After specifically talking about print and digital, Viswanathan also stated the importance of an integrated approach labelling that as where the idea comes alive.
“We believe in an integrated approach. Wherever there’s an integrated idea, it just comes alive in a better manner. We created a bank for 5Star’s ‘Do Nothing Coin’ just opposite the SBI headquarters (in Mumbai). This just makes the idea come alive in a better manner,” he said before talking about a buzzword in marketing – personalisation.
“Personalisation makes a creative so much more effective and increases ROI,” he said.
Another much talked about buzzword in the marketing world is sustainability. Mondelez places the importance of sustainably sourcing cocoa through a comprehensive community approach. The products which are an outcome of this sustainability drive come with a Cocoa Life logo.
Explaining the need for sustainability, Viswanathan added, “We have a comprehensive ESG programme with a large number of initiatives and commitments we have put up from a global and India perspective. Recyclability is a big aspect where we want to get to 100% recyclable packaging by 2025. We are in the high 90s already.
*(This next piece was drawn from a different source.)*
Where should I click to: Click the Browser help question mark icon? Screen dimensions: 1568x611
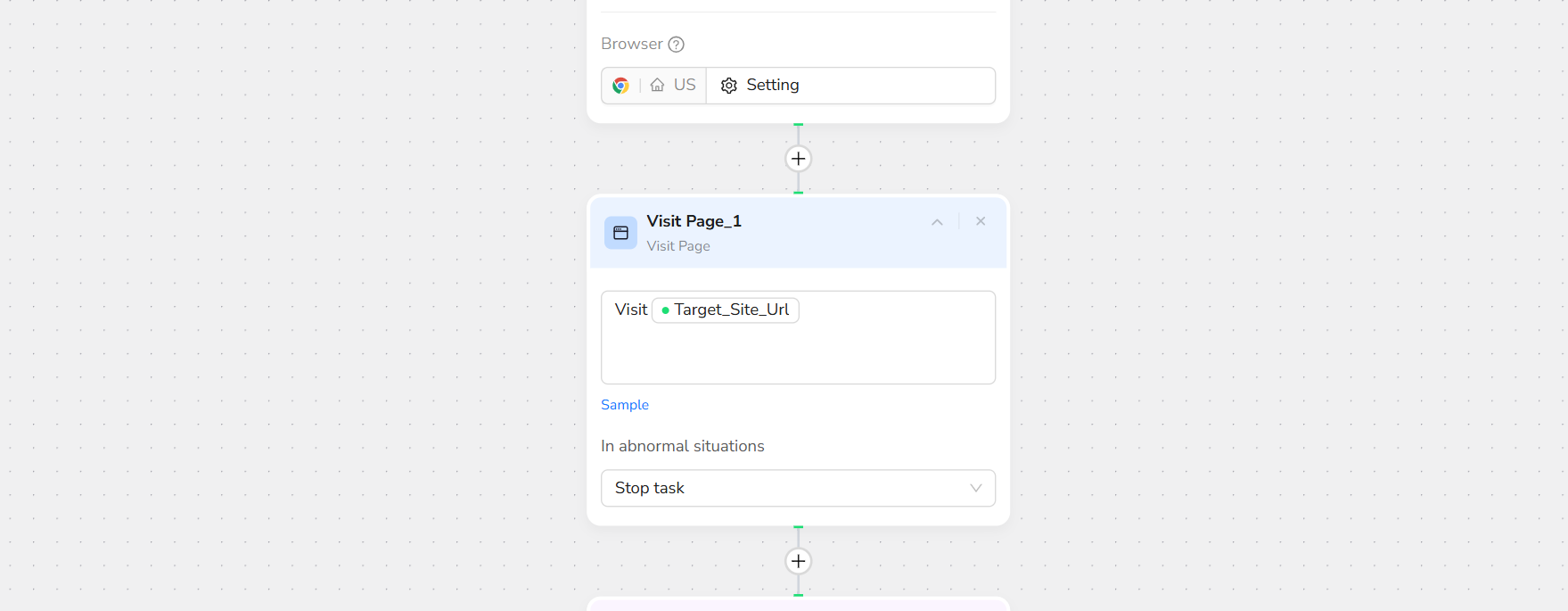pos(677,45)
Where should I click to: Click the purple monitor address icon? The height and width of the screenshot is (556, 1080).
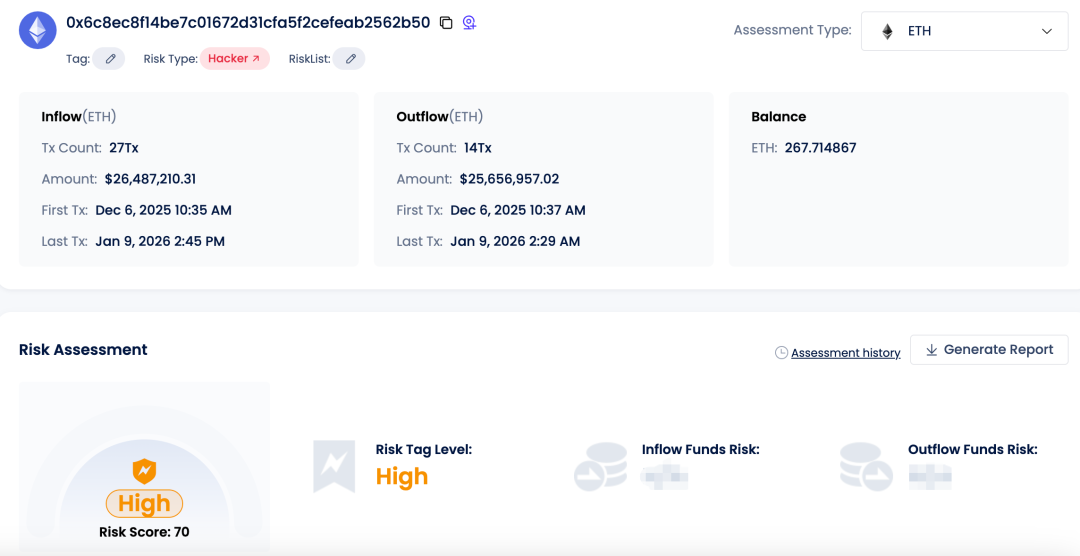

We want to run our factories in a more efficient manner. We are carbon and water positive. We have a big cocoa operation which is allowing us to become carbon positive for our factory locations. There are a fair set of initiatives from a sustainable standpoint we are driving.”
Viswanathan said that brands have to make these changes because that’s what consumers want. He stated that consumers are getting more aware and that awareness is influencing the brand choices they are making.
“Gen Z doesn’t feel the pressure of complying with what their previous generations were doing. They are digital natives and are happy to be more experimentative. Brands have to have a purpose and look to save the planet,” he said.
He also had a warning for brands that are following this route and stated that they can’t charge a premium just because they are working to save the planet as Indian consumers while looking for sustainable choices, aren’t ready yet to pay a premium for the same.
Cadbury Dairy Milk role reversal film
In September 2021, Cadbury Dairy Milk rolled out a revamped version of its 1993 film which saw a girl dancing onto the pitch to celebrate her partner’s achievements on the cricket field. This version saw a female cricketer being the achiever with her male partner dancing to the ground.

While many lauded the effort, some readers and social media users believed it was lazy creative.
When asked about those sceptics, Viswanathan stated, the film emerged from consistent brand ideas. 
“Everybody is welcome to have their point-of-view. We are in a social media environment where putting your view out there is possible, and we are quite conscious of it. Our campaigns are based on clear brand ideas that are consistent with what the brand has been saying for years. A majority of the consumers received it in the right way and didn’t think it was opportunistic,” he said.
He added that the company doesn’t aim to stir controversies or provoke consumers on social media. It has also looked to take on cyberbullying with its ‘Purple Hat’ campaign.
“Over a period of time, the brand has been taking on cyberbullying too. The cyberbully becomes more toxic when they don’t see opposition. When you interrupt a bully, observed social media behaviour indicates that the person stops up, and that’s what we are aiming to do,” he explained.
Plans for 2022
Viswanathan claimed that Mondelez India’s brands are in a great phase, and stepping into 2022 it will continue to build on ideas and invest in brands to keep the momentum growing.
He said, “The nature of the disruptions saw us investing more in our innovations. We are investing across the frontline (sales) and brands from the media perspective. We are also keeping the R&D going. Uncertainties remain, so it’s difficult to predict. We’ll stay agile so we can quickly pivot and change our plans. And we will focus on our people.”